MiR-9 is expressed at high levels in the brain and regulates neurogenesis by influencing the expression of multiple transcription factors (18). When miR-9 expression is eliminated, the pathology in the CNS is severe. MiR-9 has many targets and has potent effects on cells; transfecting fibroblasts with miR-9 transforms the cells into neurons (19). The ‘physiologic rationale’ for regulating prelamin A expression in the brain with miR-9 is not clear. Of note, microRNA expression surveys have revealed that miR-9-1, miR-9-2 and miR-9-3 are expressed at high levels in the brain, with only negligible expression in peripheral tissues (http://mirnamap.mbc.nctu.edu.tw/php/mirna_entry.php?acc=MI0000467).We confirmed these findings in a recent paper (12).

To study the in vivo relevance of miR-9 regulation of prelamin A, we recently created two Lmna knock-in alleles that produce prelamin A transcripts lacking an miR-9-binding site (12). The first of the two knock-in alleles, Lmna^5NT, yielded prelamin A transcripts with a 5-bp mutation in prelamin A's miR-9-binding site; the second, Lmna^PLAO-UTR (here renamed Lmna^PLAO-C), encoded a prelamin A transcript in which prelamin A's 3′ UTR was replaced with lamin C's 3′ UTR (Table 1) (12).
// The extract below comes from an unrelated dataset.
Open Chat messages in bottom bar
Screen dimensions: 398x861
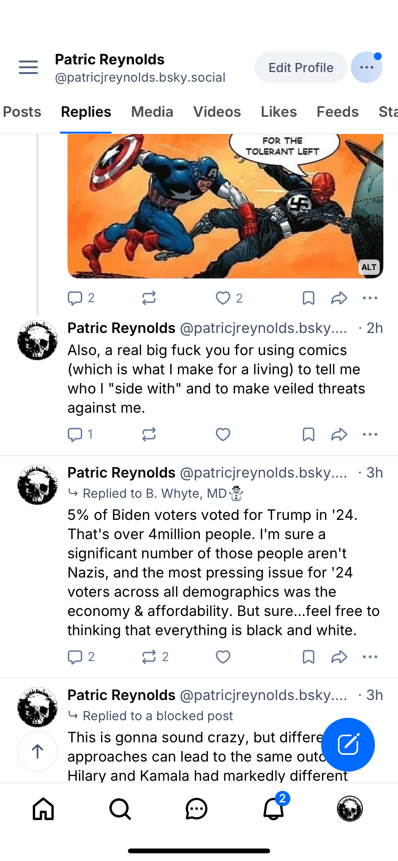pos(196,809)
Mice homozygous for the Lmna^5NT or Lmna^PLAO-C alleles produced abundant prelamin A transcripts and lamin A protein in neurons, but neither mouse exhibited neuropathology (12).

Mir-9-mediated removal of prelamin A transcripts in neurons provides a plausible explanation for the absence of primary brain pathology in children with HGPS, but this explanation is not complete because it is uncertain whether progerin—even if were expressed in the brain—would elicit neurotoxicity. It is noteworthy that the liver and kidney of Lmna^HG/+ mice produce abundant amounts of progerin yet are free of pathology (10,11).

The Lmna^HG/+ mice described earlier (10,11) produce progerin transcripts containing the miR-9-binding site. For that reason, progerin expression in the brain of Lmna^HG/+ mice was negligible (17), making it impossible to use these mice to assess the toxicity of progerin in neurons.

In the current study, we sought to determine whether the expression of progerin in neurons would elicit neuropathology, and if so, which neurons are most affected. To address that issue, we created a new Lmna knock-in allele, Lmna^HG-C, which is identical to the original Lmna^HG allele except that it produces progerin transcripts harboring lamin C's 3′ UTR (and lacking the miR-9 binding site) (Table 1). We anticipated that this new Lmna knock-in allele would yield robust expression of progerin in neurons.

Results

Lmna knock-in mice that express progerin in neurons

We used a sequence-replacement gene-targeting vector to create a new Lmna knock-in allele, Lmna^HG-C, that yields progerin transcripts containing lamin C's 3′ UTR (Fig. 1). The Lmna^HG-C allele is identical to the Lmna^HG allele described earlier (10,11) except that it contains lamin C's 3′ UTR and therefore lacks a miR-9-binding site. The Lmna^HG-C allele is also identical to the Lmna^PLAO-UTR allele (here designated Lmna^PLAO-C) (12) except that the Lmna^HG-C allele encodes progerin rather than full-length prelamin A. All of the Lmna knock-in alleles lack introns 10 and 11 and therefore do not produce lamin C. The properties of the mutant alleles that we mention in this manuscript are described in Table 1.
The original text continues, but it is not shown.